Llamó por lo bajo, e inmediatamente Mablung y Damrod salieron de entre los árboles y se acercaron de nuevo a ellos.

—Vendadles los ojos a estos huéspedes —dijo Faramir—. Fuertemente, pero sin incomodarlos. No les atéis las manos. Prometerán que no tratarán de ver. Podría confiar en que cerrasen los ojos voluntariamente, pero los ojos parpadean, si los pies tropiezan en el camino. Guiadlos de modo que no trastabillen.

Los guardias vendaron entonces con bandas verdes los ojos de los hobbits, y les bajaron las capuchas casi hasta la boca; en seguida, tomándolos rápidamente por las manos, se pusieron otra vez en marcha. Todo cuanto Frodo y Sam supieron de esta última milla, fue lo que adivinaron haciendo conjeturas en la oscuridad. Al cabo de un rato tuvieron la impresión de ir por un sendero que descendía en rápida pendiente; muy pronto se volvió tan estrecho que avanzaron todos en fila, rozando a ambos lados un muro pedregoso; los guardias los guiaban desde atrás, con las manos firmemente apoyadas en los hombros de los hobbits. De tanto en tanto, cada vez que llegaban a un trecho más accidentado, los levantaban, para volver a depositarlos en el suelo un poco más adelante. Constantemente oían a la derecha el agua que corría sobre las piedras, ahora más cercana y rumorosa. Al cabo de un tiempo detuvieron la marcha. Inmediatamente Mablung y Damrod los hicieron girar sobre sí mismos, varias veces, y los hobbits se desorientaron del todo. Treparon un poco; hacía frío y el ruido del agua era ahora más débil. Luego, levantándolos otra vez, los hicieron bajar numerosos escalones, y volver un recodo. De improviso oyeron de nuevo el agua, ahora sonora, impetuosa y saltarina. Tenían la impresión de estar rodeados de agua, y sentían que una finísima llovizna les rociaba las manos y las mejillas. Por fin los pusieron nuevamente en el suelo. Un momento permanecieron así, amedrentados, con vendas en los ojos, sin saber dónde estaban; y nadie hablaba alrededor.

De pronto llegó la voz de Faramir, muy próxima, a espaldas de ellos.





—¡Dejadles ver! —dijo.

Les quitaron los pañuelos y les levantaron las capuchas, y los hobbits pestañearon, y se quedaron sin aliento.

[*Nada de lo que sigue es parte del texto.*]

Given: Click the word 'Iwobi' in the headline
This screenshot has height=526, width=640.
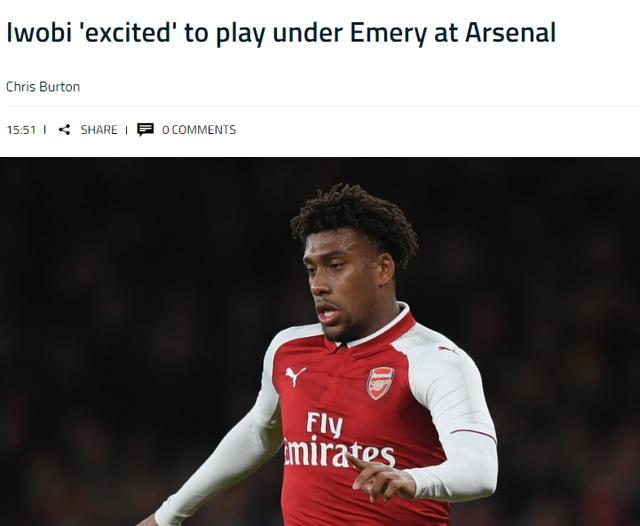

Se encontraban en un mojado pavimento de piedra pulida, el umbral, por así decir, de una puerta de roca toscamente tallada que se abría, negra, detrás de ellos. Enfrente caía una delgada cortina de agua, tan próxima que Frodo, con el brazo extendido, hubiera podido tocarla. Miraba al oeste. Del otro lado del velo se refractaban los rayos horizontales del sol poniente, y la luz purpúrea se quebraba en llamaradas de colores siempre cambiantes. Les parecía estar junto a la ventana de una extraña torre élfica, velada por una cortina recamada con hilos de plata y de oro, y de rubíes, zafiros, y amatistas, ardiendo todo en un fuego que nunca se consumía.

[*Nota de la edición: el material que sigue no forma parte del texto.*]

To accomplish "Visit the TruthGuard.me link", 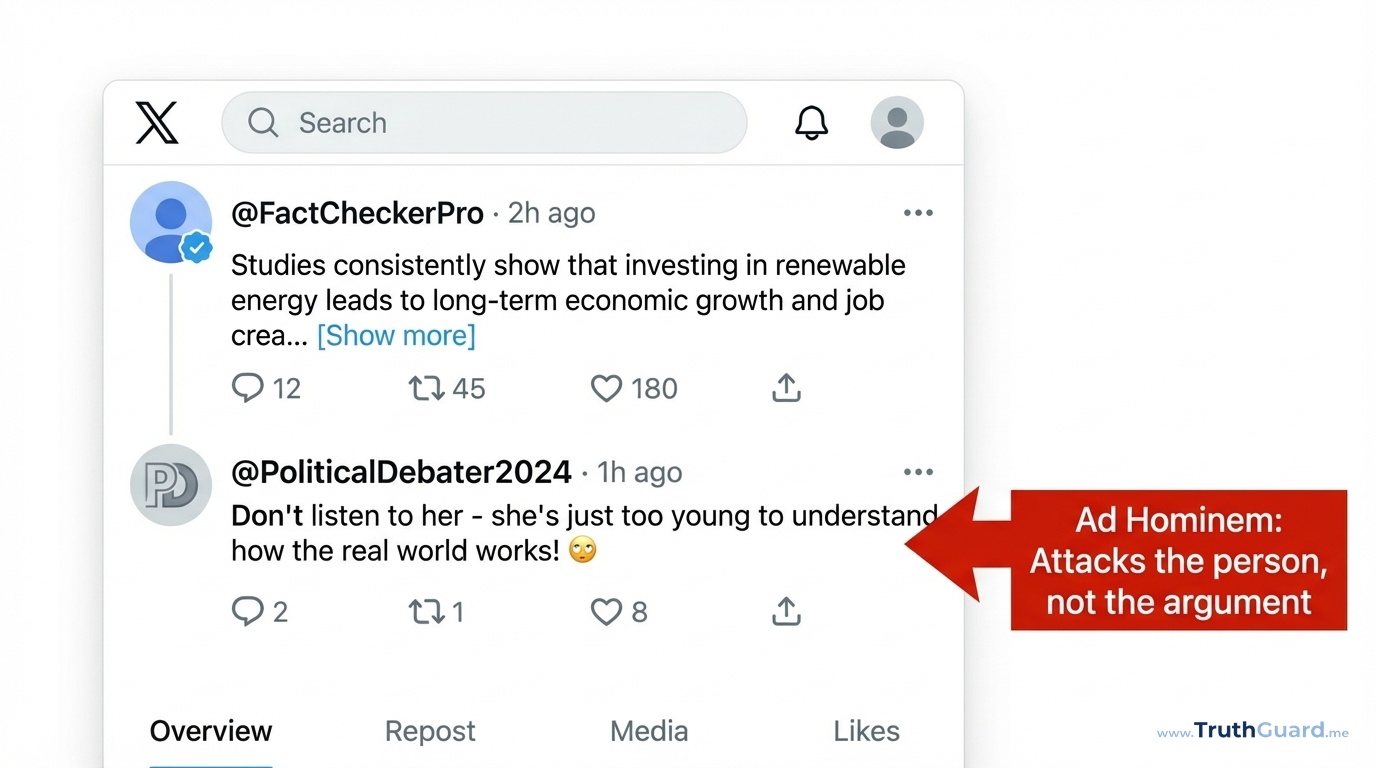I will [x=1251, y=731].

—Al menos hemos tenido la suerte de llegar a la mejor hora para recompensar vuestra paciencia —dijo Faramir—. Ésta es la Ventana del Sol Poniente, He

Mientras Faramir hablaba, el sol desapareció en el horizonte, y el fuego se extinguió en el móvil dosel del agua. Dieron media vuelta, traspusieron el umbral bajo la arcada baja y amenazadora, y se encontraron de súbito en un recinto de piedra, vasto y tosco, bajo un techo abovedado. Algunas antorchas proyectaban una luz mortecina sobre las paredes relucientes. Ya había allí un gran número de hombres. Otros seguían entrando en grupos de dos y de tres por una puerta lateral, oscura y estrecha. A medida que se habituaban a la penumbra, los hobbits notaron que la caverna era más grande de lo que habían imaginado, y que había allí grandes reservas de armamentos y vituallas.

—Bien, he aquí nuestro refugio —dijo Faramir—. No es un lugar demasiado confortable, pero os permitirá pasar la noche en paz. Al menos está seco, y aunque no hay fuego, tenemos comida. En tiempos remotos el agua corría a través de esta gruta y se derramaba por la arcada, pero los obreros de antaño desviaron la corriente más arriba del paso, y el río desciende ahora desde las rocas en una cascada dos veces más alta. Todas las vías de acceso a esta gruta fueron clausuradas entonces, para impedir la penetración del agua y de cualquier otra cosa; todas salvo una. Ahora hay sólo dos salidas: aquel pasaje por el que entrasteis con los ojos vendados, y el de la Cortina de la Ventana, que da a una cuenca profunda sembrada de cuchillos de piedra. Y ahora descansad unos minutos, mientras preparamos la cena.